In a separate speech immediately following Bolsonaro, U.S. President Donald Trump warned that migrants attempting to cross into the U.S. from its southern border “will be promptly returned home.” Bolstering Trump’s stance on immigration, a Republican-led Senate panel voted yesterday for a $71 billion funding bill for the Department of Homeland Security that included $5 billion for the U.S.-Mexico border wall. The bill will likely face heated opposition tomorrow when the full Appropriations Committee votes.
Also likely to heat up today is the controversy surrounding Trump’s alleged abuses of power. House Speaker Nancy Pelosi announced yesterday afternoon that the chamber would launch a formal impeachment inquiry after the president was accused of threatening Ukranian foreign aid for information on his political opponent Joe Biden.
HEADLINES FROM THE WESTERN HEMISPHERE
URUGUAY: Uruguay exported 10 kilograms of cannabis to Australia yesterday, marking the country’s first commercial export shipment of marijuana. Uruguay became the first country to legalize marijuana nationwide in 2013. Uruguay hoped to generate export revenue through marijuana legalization, but previously the country had only shipped cannabis samples.
BOLIVIA: Bolivia’s worst forest fires in the last two decades have destroyed nearly 10 million acres of the Bolivian Amazon. The fires are especially impacting wildlife and the Indigenous Ayoreo groups in the Chiquitanía. Volunteer firefighters, who have been at work for nearly two months, have become demoralized. Elias Johns, governor of the province Ñuflo de Chávez, reported that 700 to 800 firefighters returned home.
GUATEMALA: Guatemala announced Friday that it would ban a multitude of single-use products by 2021. Plastic bags, straws, cups and plates are to be switched with compostable replacements. Plastic will still be allowed for medical purposes.

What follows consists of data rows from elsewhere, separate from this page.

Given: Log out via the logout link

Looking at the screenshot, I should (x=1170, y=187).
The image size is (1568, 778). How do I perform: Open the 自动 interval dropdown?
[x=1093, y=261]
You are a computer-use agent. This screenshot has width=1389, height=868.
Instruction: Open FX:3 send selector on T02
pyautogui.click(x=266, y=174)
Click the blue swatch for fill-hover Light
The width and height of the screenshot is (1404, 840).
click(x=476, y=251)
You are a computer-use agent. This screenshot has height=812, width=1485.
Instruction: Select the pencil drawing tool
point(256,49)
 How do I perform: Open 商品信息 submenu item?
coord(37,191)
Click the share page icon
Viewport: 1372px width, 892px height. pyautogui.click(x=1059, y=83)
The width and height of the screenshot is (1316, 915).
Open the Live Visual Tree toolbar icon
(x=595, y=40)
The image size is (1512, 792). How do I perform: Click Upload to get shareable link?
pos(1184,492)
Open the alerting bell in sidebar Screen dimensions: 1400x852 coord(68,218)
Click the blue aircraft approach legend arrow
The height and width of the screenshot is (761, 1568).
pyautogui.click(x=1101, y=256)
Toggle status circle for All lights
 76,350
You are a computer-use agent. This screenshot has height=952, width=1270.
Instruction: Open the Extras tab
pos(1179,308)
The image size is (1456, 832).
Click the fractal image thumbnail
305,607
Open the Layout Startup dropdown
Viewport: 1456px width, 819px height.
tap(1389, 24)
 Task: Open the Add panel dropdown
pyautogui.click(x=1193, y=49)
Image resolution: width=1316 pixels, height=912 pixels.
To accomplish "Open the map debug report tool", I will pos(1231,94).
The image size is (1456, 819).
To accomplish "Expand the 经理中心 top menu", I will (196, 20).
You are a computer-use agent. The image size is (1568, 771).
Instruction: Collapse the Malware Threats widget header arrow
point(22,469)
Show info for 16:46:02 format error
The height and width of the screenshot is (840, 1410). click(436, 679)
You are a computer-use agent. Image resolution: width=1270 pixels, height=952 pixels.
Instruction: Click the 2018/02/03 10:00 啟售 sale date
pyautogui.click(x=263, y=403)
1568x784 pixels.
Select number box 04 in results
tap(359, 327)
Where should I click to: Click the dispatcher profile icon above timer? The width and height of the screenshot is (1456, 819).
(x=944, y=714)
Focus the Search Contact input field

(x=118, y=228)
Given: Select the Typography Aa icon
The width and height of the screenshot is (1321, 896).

BARBADOS: Barbados Prime Minister Mia Mottley warned world leaders about the imminent rise of climate change refugees at the UN climate summit Monday. Barbados is a member of the Alliance of Small Island States, all 44 of which will be at great risk if temperatures increase the 2.7 degrees Fahrenheit the UN predicts they will by the middle of the century. Climate change is expected to increase water scarcity, which is linked to the spread of disease and bacteria. The country already has the highest rate of dengue fever in the Americas, according to the World Health Organization. But Mottley said Barbados refuses “to be relegated to the footnotes of history and to be collateral damage for the greed of others.”
PUERTO RICO: A 6.0-magnitude earthquake rocked Puerto Rico’s northwest coast Monday evening, according to the U.S. Geological Survey. Three aftershocks were felt in the hour that followed. There did not appear to be significant damage, according to CBS News, but officials are cautious as a new storm builds off of the southeast coast of the island. Tropical storm Karen increased in size to Category 2 yesterday. Karen is expected to bring a maximum of 10 inches of rain.
MEXICO: Mexican prosecutors issued arrest warrants yesterday for seven police officers accused of killing eight people in Nuevo Laredo, a town near the U.S.-Mexico border. The officers were charged with homicide, abuse of authority, making false statements and performing illegal searches. The Nuevo Laredo Human Rights Committee said the police covered up the crime by making it look like a shootout. Violence between police and cartels has been increasing in Nuevo Laredo in recent weeks. About a dozen people were killed in four different gun battles in one day in August.
A varios activistas del @ColectivoPTFYuc, el Comité Organizador de los @nobelforpeace nos bloquearon el registro al evento. Hoy tenía programada una entrevista en @WRADIOMexico y ya me querían sacar del recinto. Al final pude hacer la entrevista.
— Alex Orué (@Alex_Orue) September 19, 2019
Alex Orué, the executive director of It Gets Better Mexico, said security guards prevented him from entering the convention center on Thursday when the summit began, even though he had already registered and been approved to attend. Orué said he was not told why he couldn’t enter, but he blamed anti-LGBT sentiment in a conservative culture.